Aujourd'hui, ce ne sont pas tellement les taux d'intérêt qui agitent les marchés pour la Zone Euro mais c'est encore et toujours les questions de dette, de mesures d'austérité et de crédibilité vis-à-vis des opérateurs. C'est en ce sens que la conférence de presse de Mr Trichet est importante, même si celui-ci s'attache à ne donner aucun détail à ce sujet restant sur le fait que le mandat premier de la BCE est le contrôle des prix. La volatilité devrait donc aussi être au rendez vous ce jeudi sur la paire EUR/USD.
Graphique hebdomadaire

En données hebdomadaires, les 38.2% que nous attendions à 1.312 USD ont été atteints et les acheteurs n'en démordent pas, la paire cotant plus de 1.325 USD à l'heure actuelle. Dans cette périodicité le prochain objectif théorique se situe à 1.35 USD soit les 50% de retracement de la baisse débutée début 2010 mais il faudra s'affranchir des 1.325 USD au préalable. A la baisse, en cas de non confirmation du dépassement des 38.2% en cours de clôture à 1.312 USD, un retour vers les 1.3 USD puis la moyenne mobile à 20 semaines actuellement vers 1.283 USD serait envisageable.
Les plus prudents pourront matérialiser une partie de leurs gains sur les cours actuels. Profondément positif depuis les plus bas de la paire jusqu'au 1.3 USD, je passe désormais de haussier à neutre. Même si une accélération devait avoir lieu, je pense que l'EUR/USD doit respirer.
Graphique journalier

A plus court terme, les 1.3 USD ont volé en éclat et une accélération haussière puissante a suivi en direction des objectifs théoriques que nous avions escomptés à 1.312 puis 1.325 USD. Malgré l'alerte baissière de vendredi dernier avant le PIB américain, les velléités baissières ont rapidement été contrecarrées et les acheteurs rassurés par la bonne tenue du cross. A la hausse, au-dessus des 1.325/1.33 USD et étant donné le caractère puissant du mouvement en place, les 1.35 USD pourraient bien être ralliés. A l'inverse, une consolidation pourrait prendre forme sur les cours actuels et seul un retour au-dessous des 1.312 USD dans un premier temps remettrait à plus tard ces perspectives haussières.
Il faudra désormais faire preuve de prudence au vu des indicateurs techniques comme le RSI et la stochastique qui pointent en zone de surachat. La paire la plus liquide du monde s'est appréciée de plus de 1300 pips en seulement deux mois et évolue à proximité de niveaux significatifs.
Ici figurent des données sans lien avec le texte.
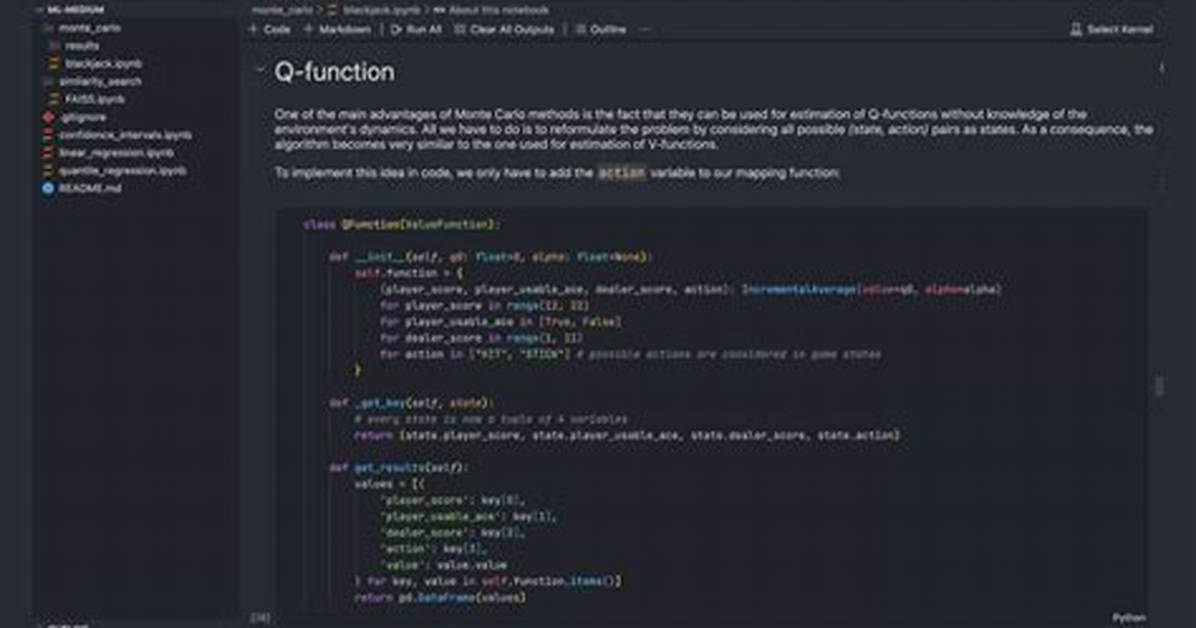This screenshot has width=1196, height=628.
Task: Open the toolbar more-actions ellipsis
Action: [x=645, y=30]
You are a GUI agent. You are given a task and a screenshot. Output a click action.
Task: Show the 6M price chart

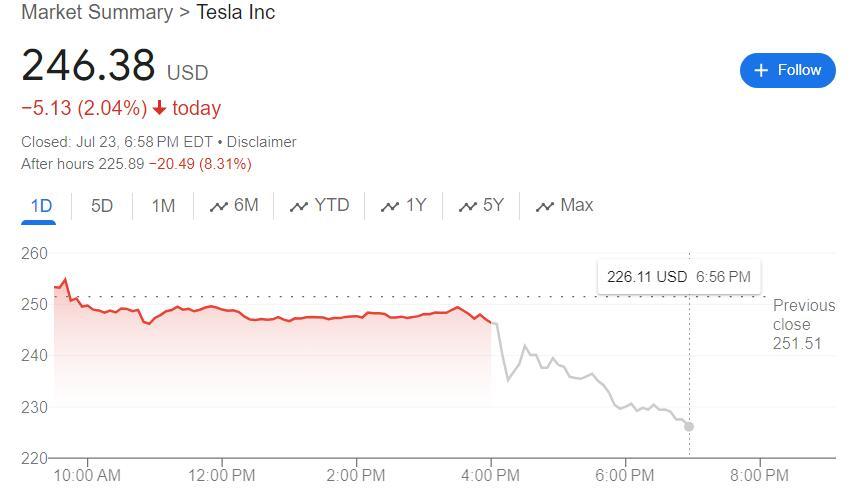235,206
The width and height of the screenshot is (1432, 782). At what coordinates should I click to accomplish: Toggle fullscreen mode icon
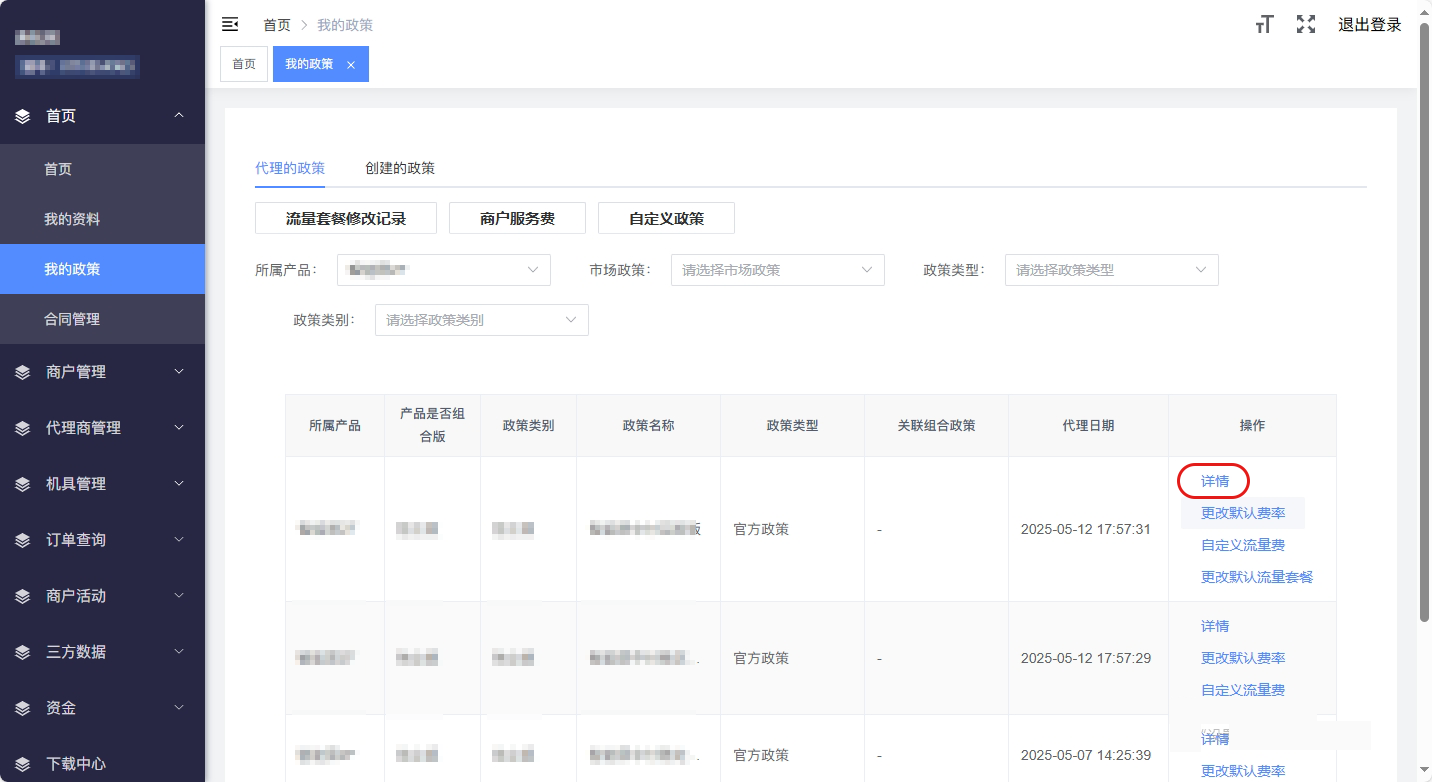click(1305, 25)
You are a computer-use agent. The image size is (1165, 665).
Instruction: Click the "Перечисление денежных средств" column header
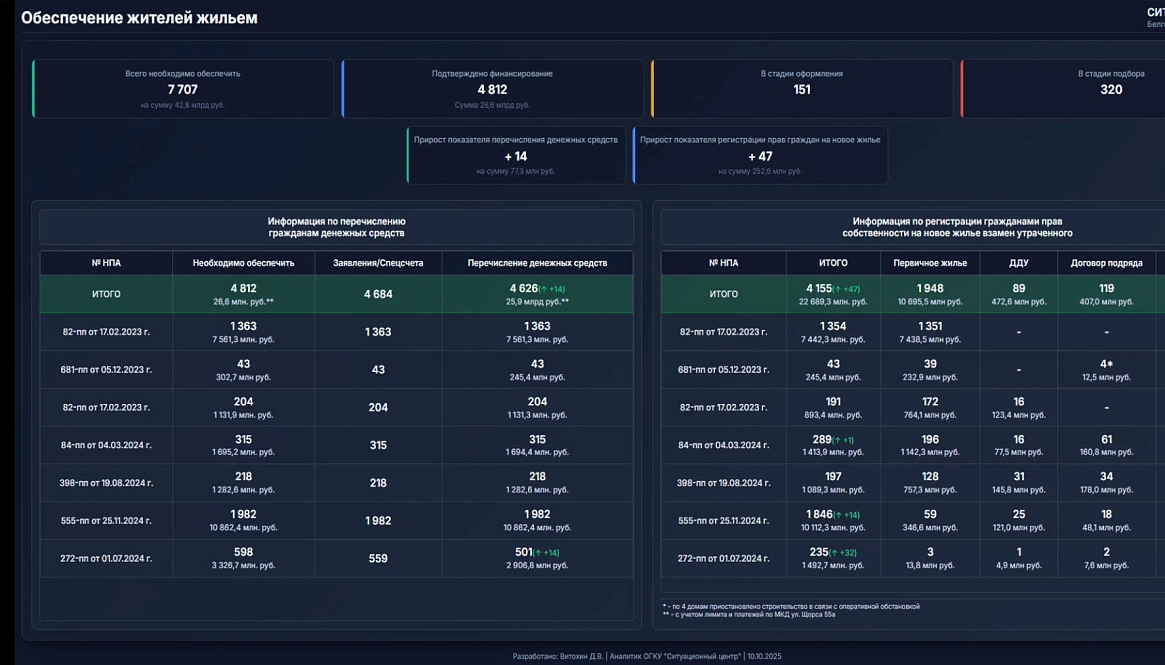point(537,263)
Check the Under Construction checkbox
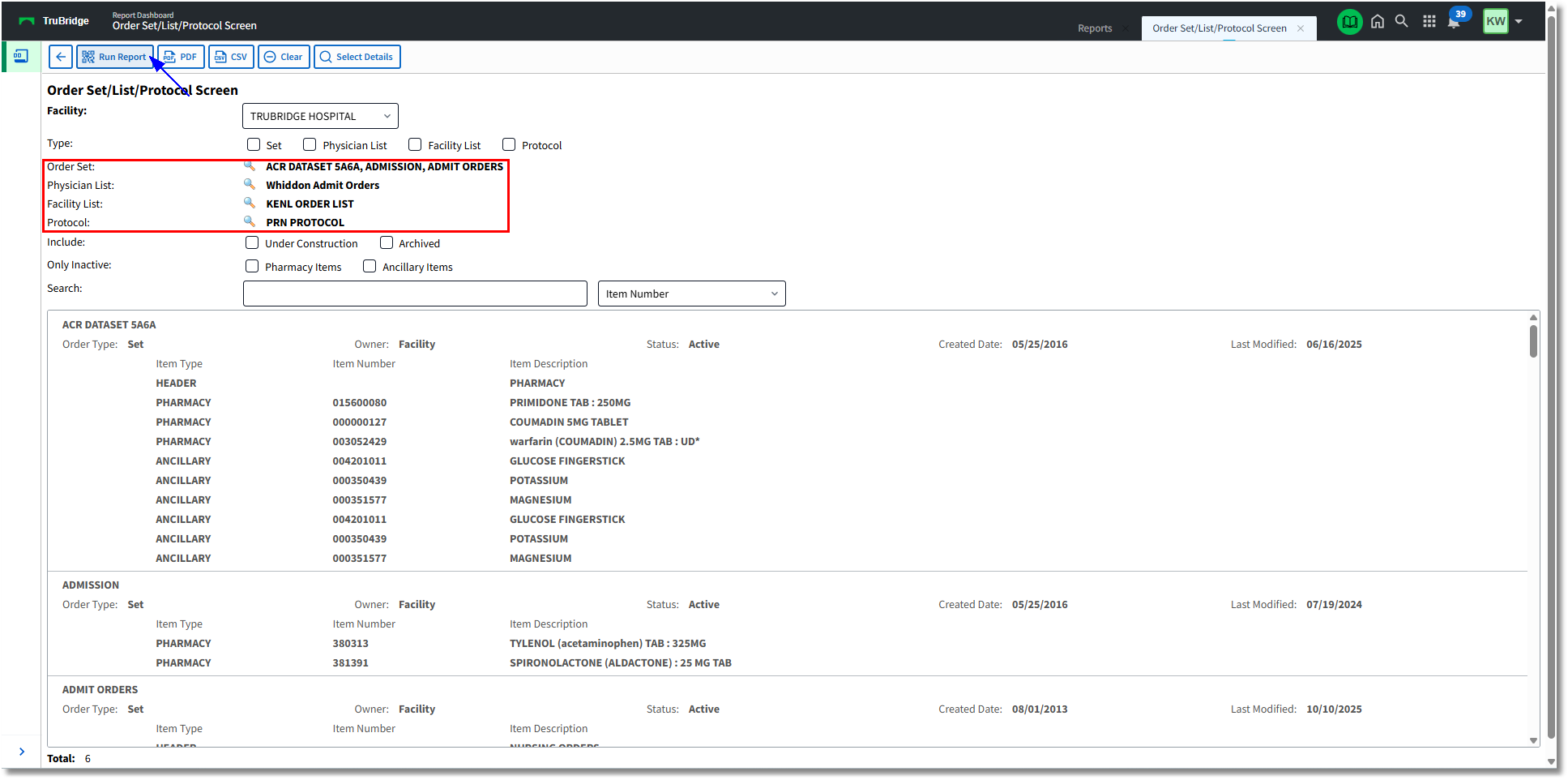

Même si il convient de suivre la tendance, il faudra ajuster ses stops en conséquence. Les vendeurs prendront leur mal en patience et continueront d'attendre une figure de retournement, un élément graphique et/ou fondamental significatif avant de prendre position. Seuls les plus offensifs habitués aux stratégies spéculatives mettront à profit la zone de résistance des 1.325 USD profitant ainsi d'un timing optimum.
Pour finir, tout comme je l'avais fait lorsque le Dollar index flirtait avec ses plus hauts de 2008/2009, j'attire votre attention sur le fait que le Dollar index flirte avec les 50% de retracement de sa hausse de 2010 et un support psychologique et technique à 80 points. Il se « pourrait » qu'un rebond ne serait-ce que technique prenne forme dans cette zone ce qui plaiderait également pour des mouvements contraires sur la paire EUR/USD.